▶ [Jobs]:
1: Summarize the passage on the Hamas document's articles in two sentences.
2: Continue the passage on the Hamas document's articles, picking up after its last sentence.

== Text block

Article 7  describes Hamas as "one of the links in the chain of the struggle against the Zionist invaders" and claims continuity with the followers of the religious and nationalist hero Izz ad-Din al-Qassam from the Great Arab Revolt as well as the Palestinian combatants of the First Arab-Israeli War. It adds a hadith claiming that at the Day of Judgment all Jews will be killed.
Article 8 The Hamas document reiterates the Muslim Brotherhood's slogan of "Allah is its goal, the Prophet is the model, the Qur'an its constitution, jihad its path, and death for the sake of Allah its most sublime belief."
Article 9 adapts Muslim Brotherhood's vision to connect the Palestinian crisis with the Islamic solution and advocates "fighting against the false, defeating it and vanquishing it so that justice could prevail".
Article 11 Palestine is sacred (waqf) for all Muslims for all time, and it cannot be relinquished by anyone.
Article 12 affirms that "Nationalism, from the point of view of the Islamic Resistance Movement, is part of the religious creed".
Article 13 There is no negotiated settlement possible. Jihad is the only answer.

====
== Dataset content

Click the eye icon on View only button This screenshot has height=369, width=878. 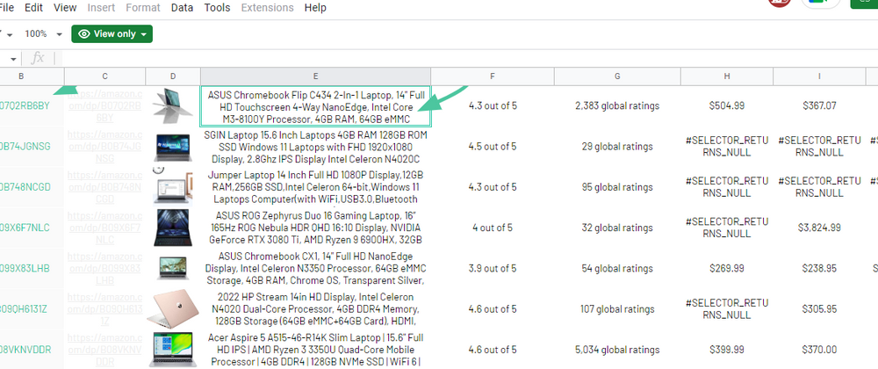click(84, 33)
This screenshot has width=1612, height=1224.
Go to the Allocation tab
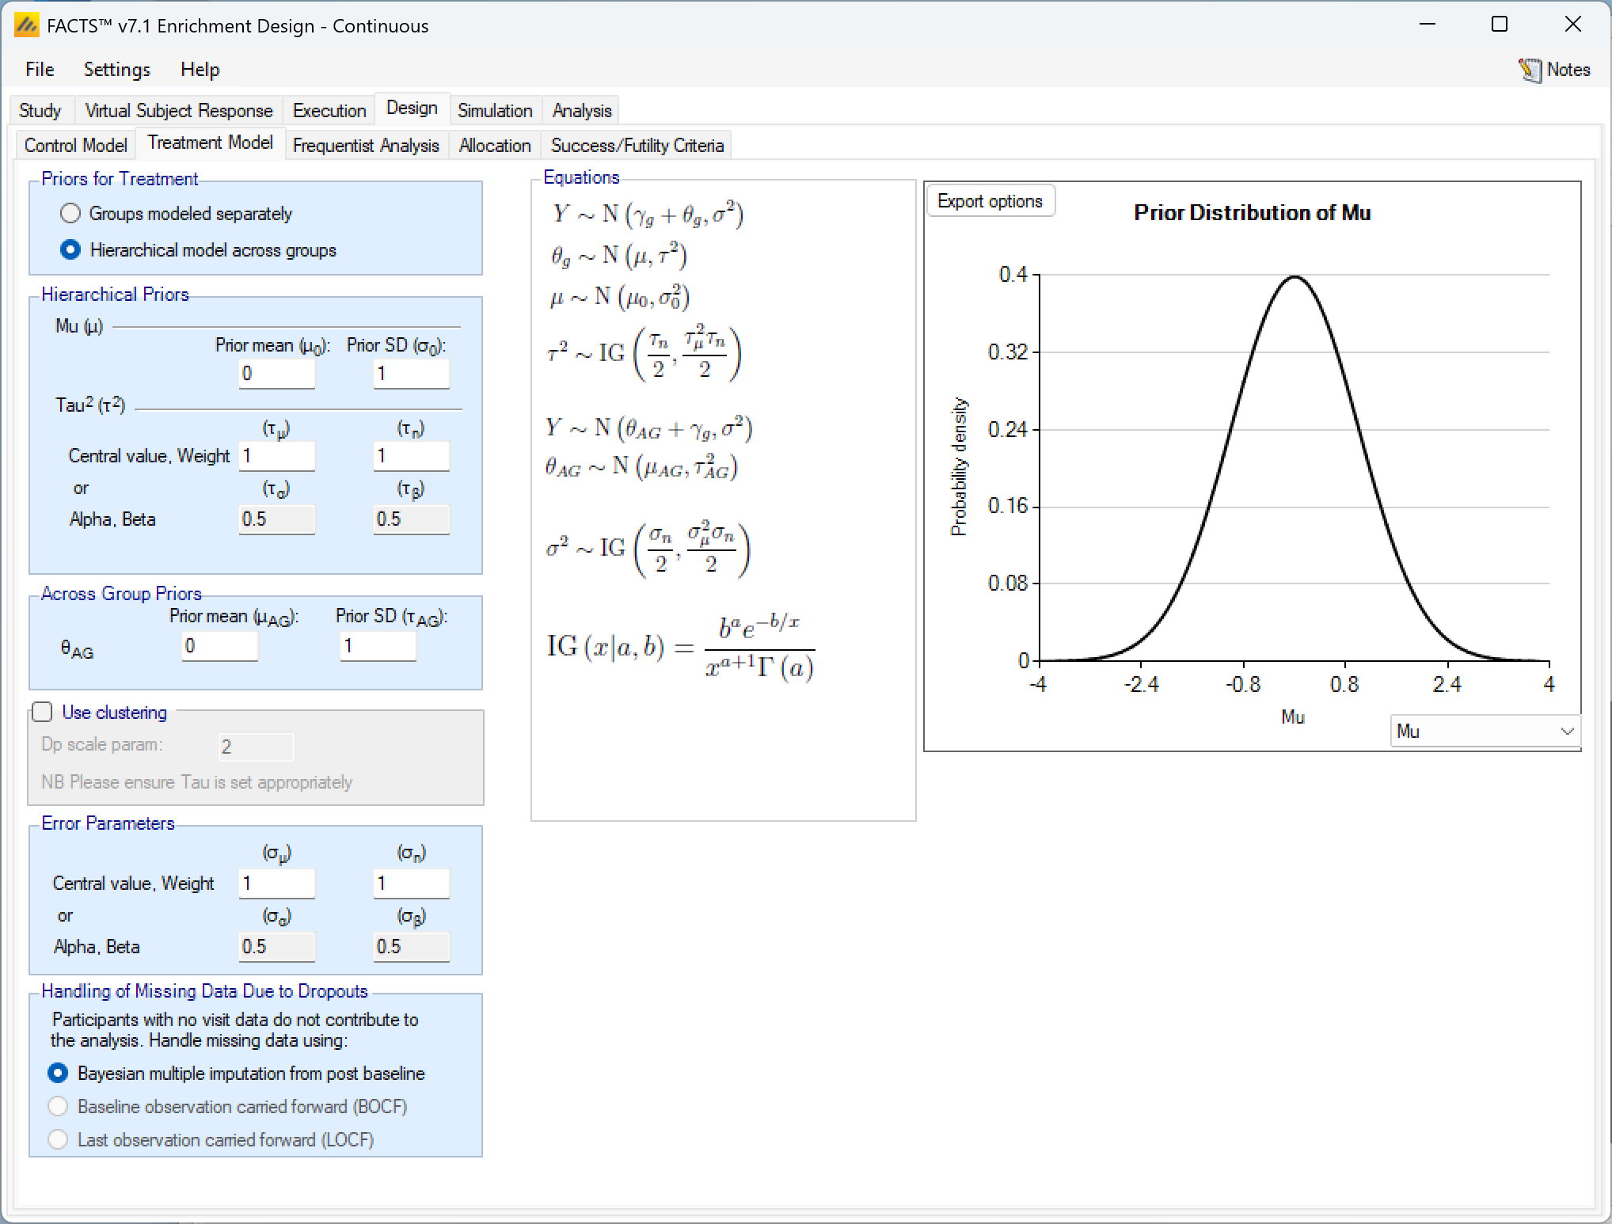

====

▶ [Set of answers]:
1: The Hamas document calls the movement a link in the chain of struggle against the Zionist invaders and claims continuity with the followers of Izz ad-Din al-Qassam and with the Palestinian combatants of the First Arab-Israeli War. It adopts the Muslim Brotherhood's slogan and vision, declares Palestine sacred to all Muslims and beyond relinquishment, treats nationalism as part of the religious creed, and rejects any negotiated settlement in favor of jihad.

2:
Article 14 The liberation of Palestine is the personal duty of every Palestinian.
Article 15 "The day that enemies usurp part of Muslim land, Jihad becomes the individual duty of every Muslim". It states the history of the Crusades into Muslim lands and says the "Palestinian problem is a religious problem."
Article 16 Describes how to go about educating future generations, with an emphasis on religious studies and Islamic history.
Article 17 Declares the role of women in Islamic society to be the "maker of men." It condemns Western organizations such as the Freemasons, Rotary Clubs, and intelligence agencies as "saboteurs" for promoting subversive ideas on women. 
Article 18 Defines the role of women as homemakers and child-rearers, providing education and moral guidance to men. 
Article 19 Promotes the value of art while promoting Islamic art over "Jahili" art forms.
Article 20 Calls for action "by the people as a single body" against "a vicious enemy which acts in a way similar to Nazism, making no differentiation between man and woman, between children and old people".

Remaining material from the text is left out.